Reconversión eléctrica: el pilar estratégico para la eficiencia en edificios de Panamá
Expertos de Schneider Electric explican cómo el diagnóstico y la gestión inteligente de carga permiten a edificios e industrias operar con mayor seguridad y sostenibilidad. De cara al futuro, el reto para la industria y el sector residencial en Panamá será electrificar de forma planificada, evaluando la capacidad real y sumando gestión inteligente para operar con eficiencia.
Diagnóstico y gestión de la carga
Según Rodríguez, la reconversión eléctrica permite aumentar la capacidad mediante la actualización de la infraestructura de distribución y protección, transformando la electrificación en un activo de resiliencia y no en un riesgo operativo. La continuidad operativa ya no depende exclusivamente de la red externa; la infraestructura interna y la gestión de carga son determinantes para evitar paros no planificados. Esta tendencia responde a la necesidad de edificios habitacionales e industriales de habilitar nuevas cargas, como cargadores de vehículos eléctricos y sistemas de automatización, sin comprometer la seguridad ni la continuidad del servicio.
Desafíos de la infraestructura actual
El sector de la construcción representó el 32% del consumo energético global en 2023, y se estima que para 2030 el área construida seguirá expandiéndose. En un entorno donde la Agencia Internacional de la Energía (AIE) proyecta un crecimiento de la demanda eléctrica mundial del 3,7% para 2026, la reconversión eléctrica de sistemas internos se consolida como una decisión estratégica en Centroamérica. Un diagnóstico preciso, junto con el monitoreo constante, permite balancear los consumos y proteger la productividad ante el aumento de la demanda.
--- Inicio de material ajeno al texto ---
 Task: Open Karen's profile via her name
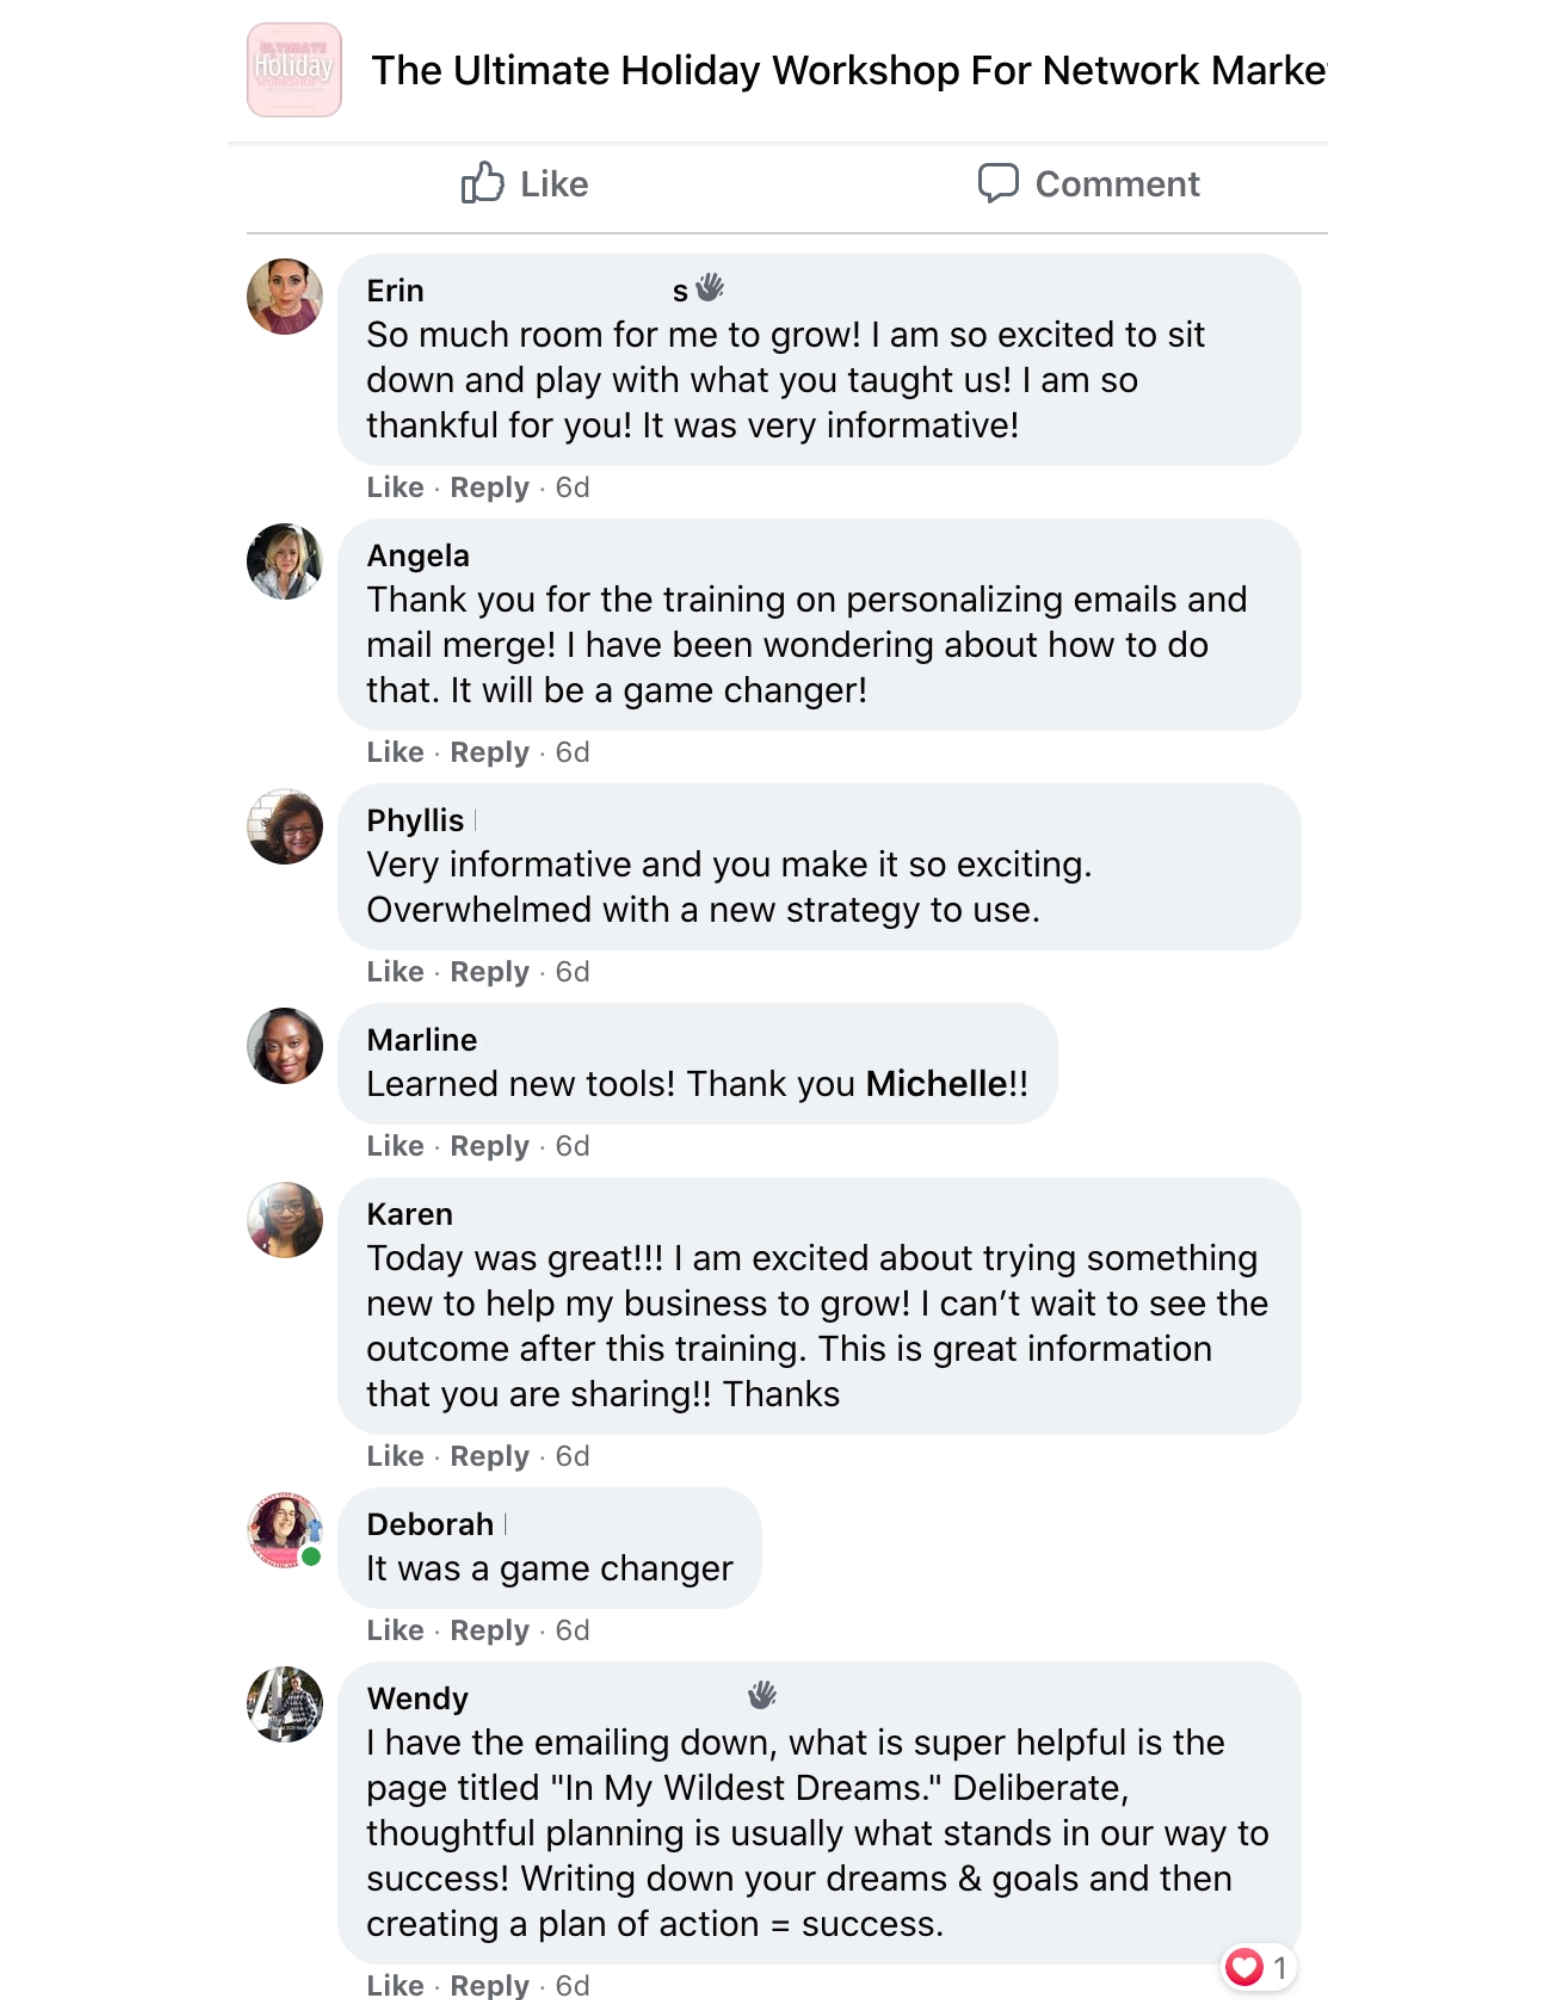[x=410, y=1214]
Hoja de ruta para una reconversión efectiva
Para que una instalación esté «lista para la electrificación», Schneider Electric propone cinco frentes de acción:
- Estudio de capacidad: Análisis del perfil de demanda actual y futura para evitar disparos de protecciones.
- Modernización de componentes: Migración de cableados tradicionales a sistemas de barras (busductos) que facilitan el mantenimiento y la detección de fallas.
- Eficiencia operativa: Uso de variadores de velocidad para reducir consumos en motores y liberar margen operativo.
- Gestión y monitoreo: Implementación de analítica para mantenimiento predictivo.
- Sustentabilidad: Adopción de tecnologías que reduzcan riesgos ambientales durante el ciclo de vida del sistema.
Rodríguez destaca que estos proyectos ofrecen retornos de inversión competitivos. David Rodríguez, director de Ventas de Sistemas en Schneider Electric para Centroamérica, señala que muchas instalaciones fueron dimensionadas para una realidad distinta y hoy enfrentan riesgos de sobrecarga. Según la Organización de las Naciones Unidas para el Desarrollo Industrial (UNIDO), la optimización de sistemas motrices puede recuperarse en menos de tres años, mientras que la AIE identifica mejoras con retornos menores a dos años.